Further considerations include material selection for the fixture components to withstand wear and thermal effects during prolonged use. For instance, the positioning rod and steel balls are made from hardened steel to resist deformation. Additionally, the hydraulic system’s response time is optimized to synchronize positioning and clamping, minimizing cycle times. In practice, this fixture has enabled our facility to achieve a radial runout of less than 0.03 mm for internal gears, surpassing customer expectations.

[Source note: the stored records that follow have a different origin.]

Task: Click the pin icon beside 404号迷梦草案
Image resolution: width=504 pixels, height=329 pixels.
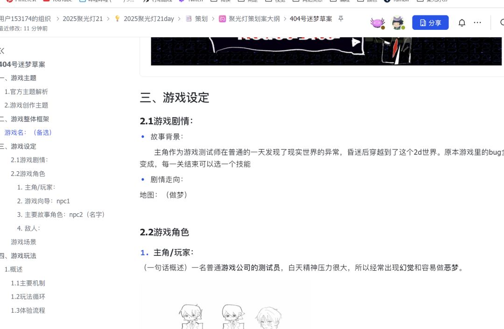Action: coord(341,19)
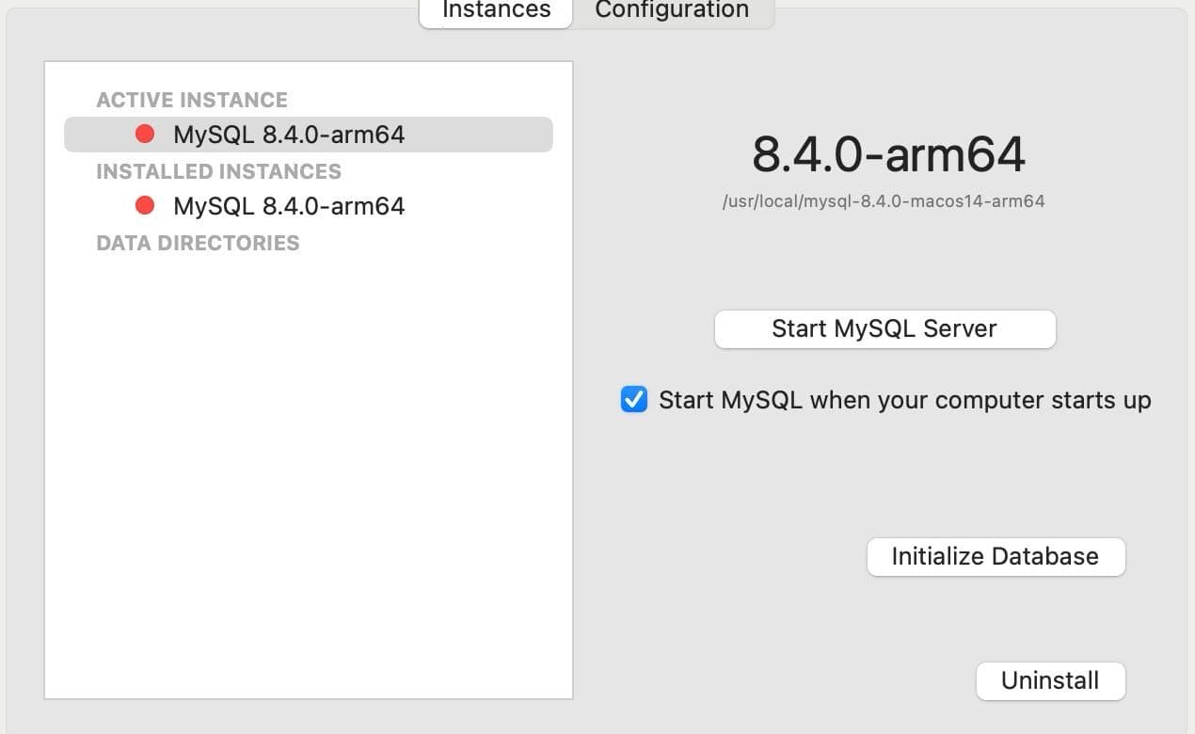1195x734 pixels.
Task: Switch to the Configuration tab
Action: click(x=672, y=11)
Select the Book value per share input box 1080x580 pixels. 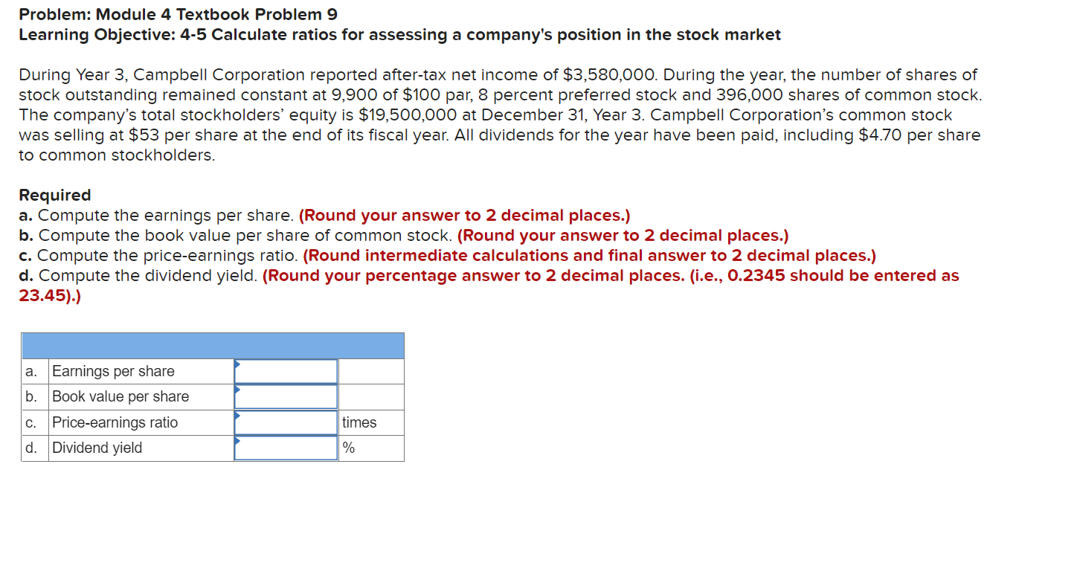286,396
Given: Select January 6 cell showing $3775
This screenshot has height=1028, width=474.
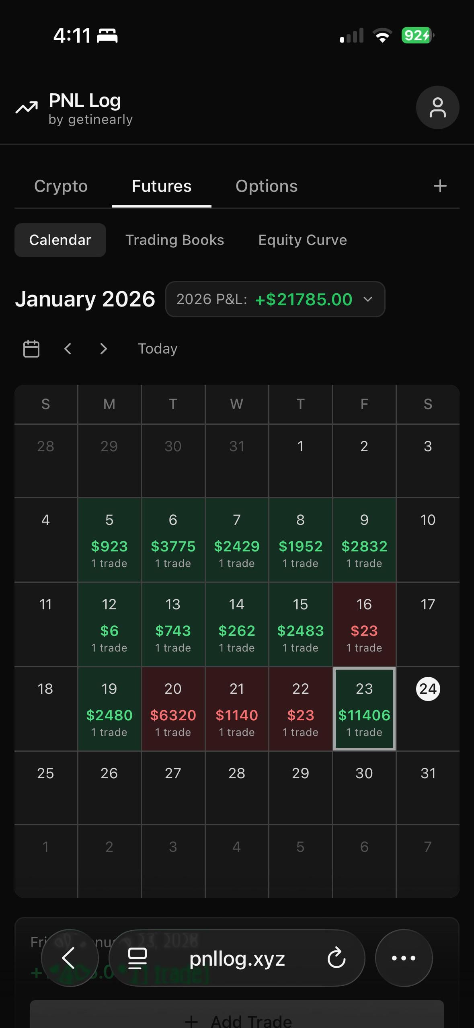Looking at the screenshot, I should click(x=173, y=540).
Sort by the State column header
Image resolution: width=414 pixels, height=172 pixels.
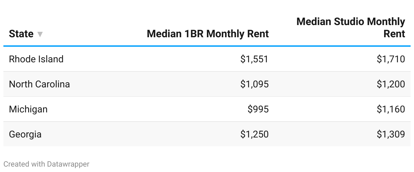(x=21, y=34)
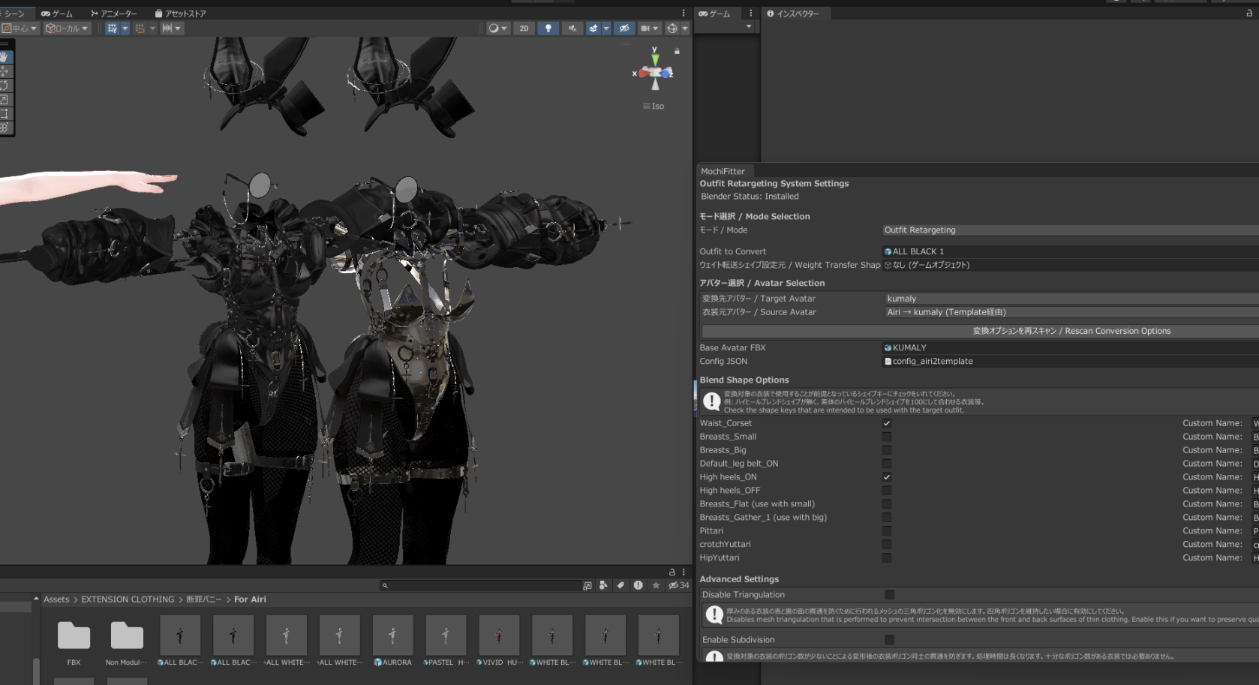The image size is (1259, 685).
Task: Click 断罪バニー in the asset breadcrumb
Action: coord(203,599)
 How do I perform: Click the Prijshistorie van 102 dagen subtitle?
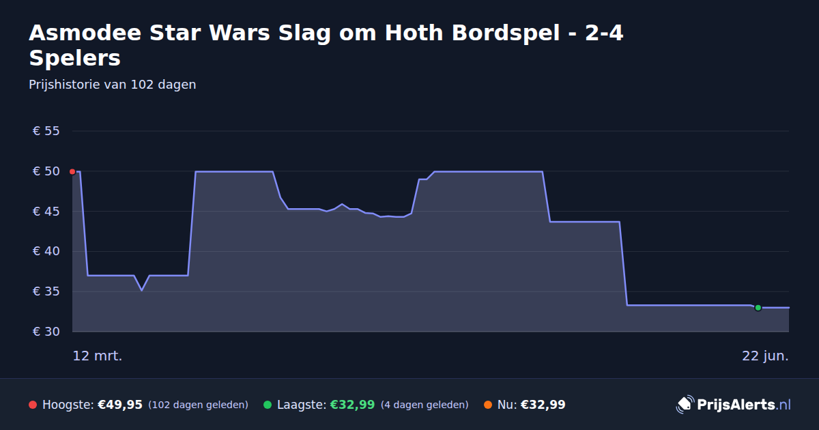(x=113, y=85)

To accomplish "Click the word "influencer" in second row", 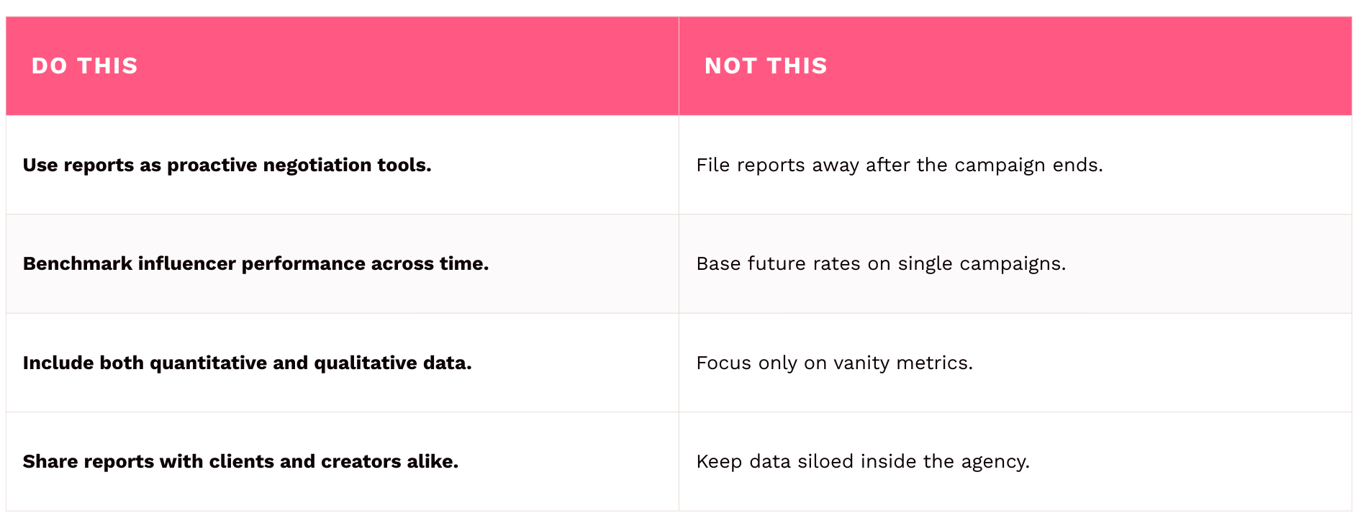I will 187,264.
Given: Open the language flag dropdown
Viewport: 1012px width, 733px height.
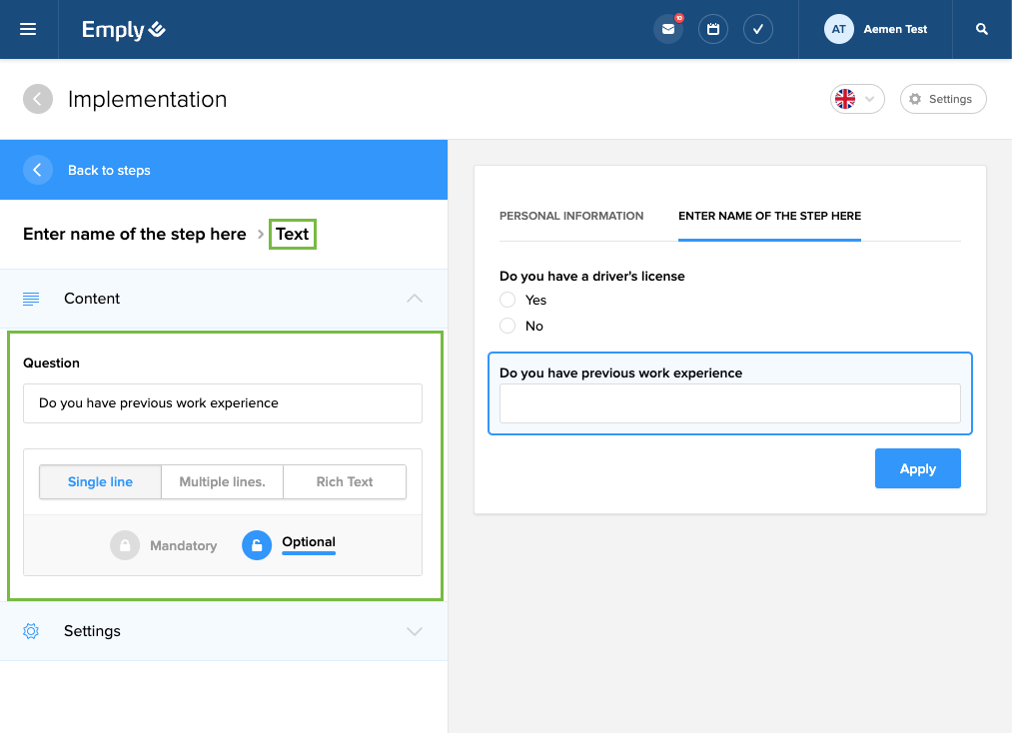Looking at the screenshot, I should [x=856, y=99].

In conclusion, the design and implementation of this fixture highlight advancements in internal gear manufacturing. By addressing positioning and clamping challenges, it supports the production of high-precision internal gears with complex features. Future work may involve integrating sensors for real-time monitoring and adaptive control, further enhancing the capabilities of gear shaping processes for internal gears.